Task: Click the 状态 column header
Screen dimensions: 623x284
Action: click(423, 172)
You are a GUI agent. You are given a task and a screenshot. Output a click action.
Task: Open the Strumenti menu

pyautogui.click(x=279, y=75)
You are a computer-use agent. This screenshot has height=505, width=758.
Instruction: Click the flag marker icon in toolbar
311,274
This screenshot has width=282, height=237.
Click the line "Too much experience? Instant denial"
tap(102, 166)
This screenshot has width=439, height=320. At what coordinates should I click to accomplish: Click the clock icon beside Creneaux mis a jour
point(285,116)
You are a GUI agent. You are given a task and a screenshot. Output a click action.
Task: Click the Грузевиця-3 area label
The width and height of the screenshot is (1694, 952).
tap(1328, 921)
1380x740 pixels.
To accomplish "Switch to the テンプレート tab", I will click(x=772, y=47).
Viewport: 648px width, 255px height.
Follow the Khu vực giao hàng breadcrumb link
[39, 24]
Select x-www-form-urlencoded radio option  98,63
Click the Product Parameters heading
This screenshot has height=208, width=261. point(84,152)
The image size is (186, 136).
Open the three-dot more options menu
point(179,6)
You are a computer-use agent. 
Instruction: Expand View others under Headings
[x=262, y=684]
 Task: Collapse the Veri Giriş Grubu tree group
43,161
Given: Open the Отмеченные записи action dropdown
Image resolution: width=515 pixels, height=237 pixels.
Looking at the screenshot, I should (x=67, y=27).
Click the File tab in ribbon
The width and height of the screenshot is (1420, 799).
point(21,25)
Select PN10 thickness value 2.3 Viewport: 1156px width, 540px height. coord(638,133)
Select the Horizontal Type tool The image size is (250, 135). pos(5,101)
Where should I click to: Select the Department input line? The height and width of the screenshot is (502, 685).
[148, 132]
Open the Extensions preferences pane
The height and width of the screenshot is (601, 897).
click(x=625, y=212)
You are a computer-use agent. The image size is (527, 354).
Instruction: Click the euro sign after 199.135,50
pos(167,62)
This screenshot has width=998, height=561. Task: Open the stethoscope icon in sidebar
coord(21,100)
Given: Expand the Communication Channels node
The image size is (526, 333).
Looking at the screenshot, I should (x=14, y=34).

##############################

Repeat back the data above, exact to the last character.

Task: Click the 状态 column header
Screen dimensions: 623x284
Action: click(423, 172)
You are a GUI agent. You are given a task and a screenshot. Output a click action.
Task: Open the Strumenti menu

pyautogui.click(x=279, y=75)
You are a computer-use agent. This screenshot has height=505, width=758.
Instruction: Click the flag marker icon in toolbar
311,274
This screenshot has width=282, height=237.
Click the line "Too much experience? Instant denial"
tap(102, 166)
This screenshot has width=439, height=320. At what coordinates should I click to accomplish: Click the clock icon beside Creneaux mis a jour
point(285,116)
You are a GUI agent. You are given a task and a screenshot. Output a click action.
Task: Click the Грузевиця-3 area label
The width and height of the screenshot is (1694, 952).
tap(1328, 921)
1380x740 pixels.
To accomplish "Switch to the テンプレート tab", I will click(x=772, y=47).
Viewport: 648px width, 255px height.
Follow the Khu vực giao hàng breadcrumb link
[39, 24]
Select x-www-form-urlencoded radio option  98,63
Click the Product Parameters heading
This screenshot has height=208, width=261. point(84,152)
The image size is (186, 136).
Open the three-dot more options menu
point(179,6)
You are a computer-use agent. 
Instruction: Expand View others under Headings
[x=262, y=684]
 Task: Collapse the Veri Giriş Grubu tree group
43,161
Given: Open the Отмеченные записи action dropdown
Image resolution: width=515 pixels, height=237 pixels.
Looking at the screenshot, I should (x=67, y=27).
Click the File tab in ribbon
The width and height of the screenshot is (1420, 799).
point(21,25)
Select PN10 thickness value 2.3 Viewport: 1156px width, 540px height. coord(638,133)
Select the Horizontal Type tool The image size is (250, 135). pos(5,101)
Where should I click to: Select the Department input line? The height and width of the screenshot is (502, 685).
[148, 132]
Open the Extensions preferences pane
The height and width of the screenshot is (601, 897).
click(x=625, y=212)
You are a computer-use agent. The image size is (527, 354).
Instruction: Click the euro sign after 199.135,50
pos(167,62)
This screenshot has width=998, height=561. Task: Open the stethoscope icon in sidebar
coord(21,100)
Given: Expand the Communication Channels node
The image size is (526, 333).
Looking at the screenshot, I should (x=14, y=34).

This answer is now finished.